Exercise directions – Transcribe, word for word and without additions, each line below from the one containing "Given: Switch to the All solutions filter" through the one containing "The width and", both ends included.

Excerpted records –
------------------------------
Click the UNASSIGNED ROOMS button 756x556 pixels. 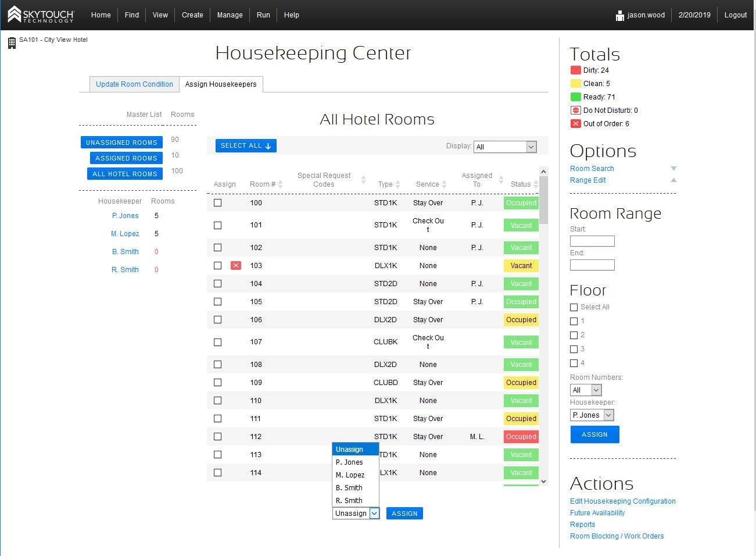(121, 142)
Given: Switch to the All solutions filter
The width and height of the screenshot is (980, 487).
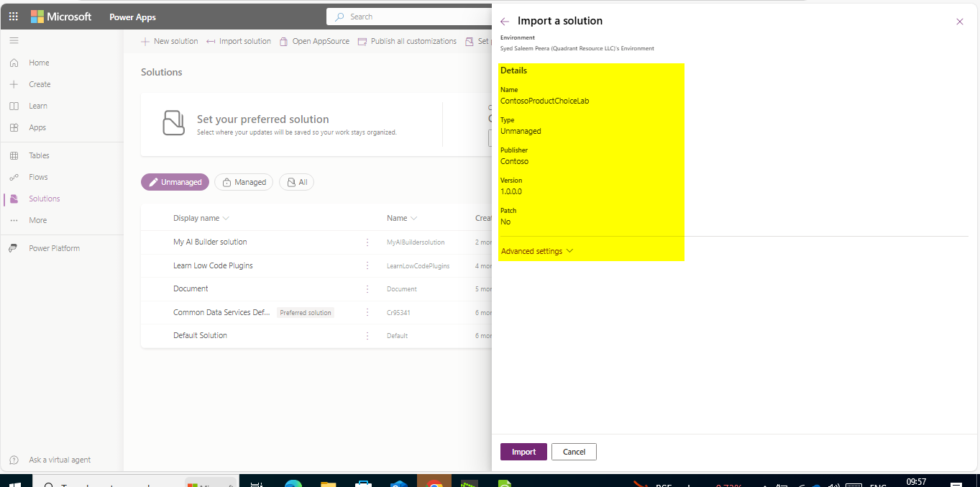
------------------------------
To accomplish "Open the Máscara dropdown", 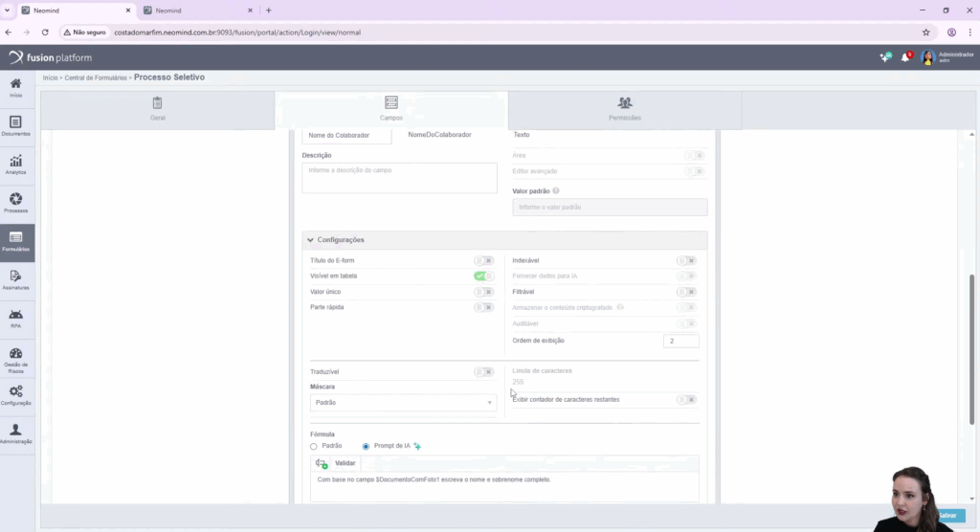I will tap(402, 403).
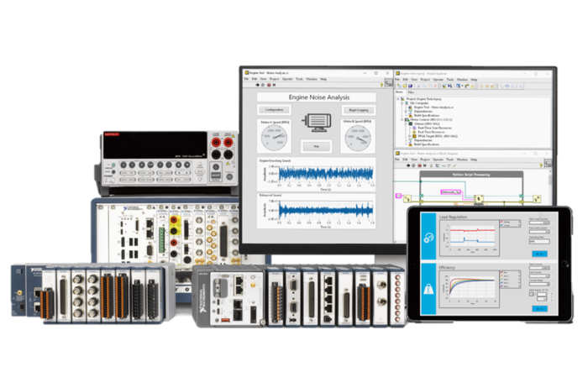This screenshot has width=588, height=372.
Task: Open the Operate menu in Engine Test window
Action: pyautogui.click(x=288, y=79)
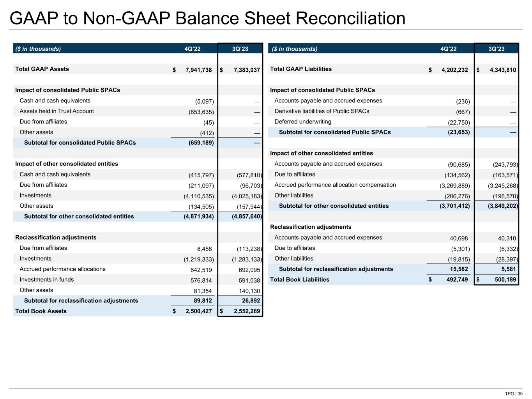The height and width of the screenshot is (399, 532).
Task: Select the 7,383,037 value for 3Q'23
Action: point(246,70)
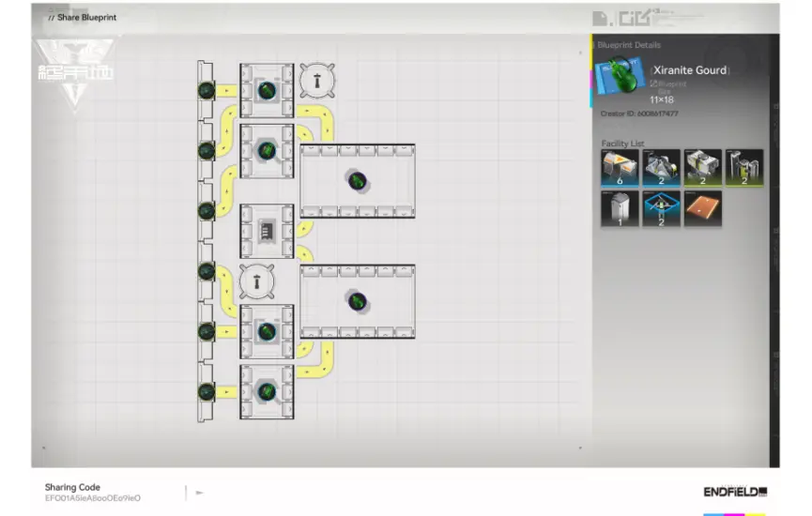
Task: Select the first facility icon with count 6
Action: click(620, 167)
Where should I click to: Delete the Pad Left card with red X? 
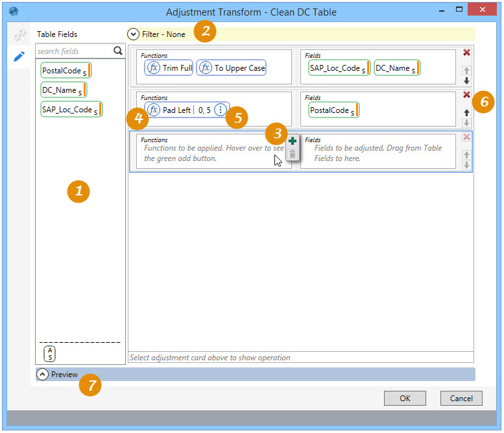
------------------------------
Problem solution –
Given: Switch to the All solutions filter
The width and height of the screenshot is (980, 487).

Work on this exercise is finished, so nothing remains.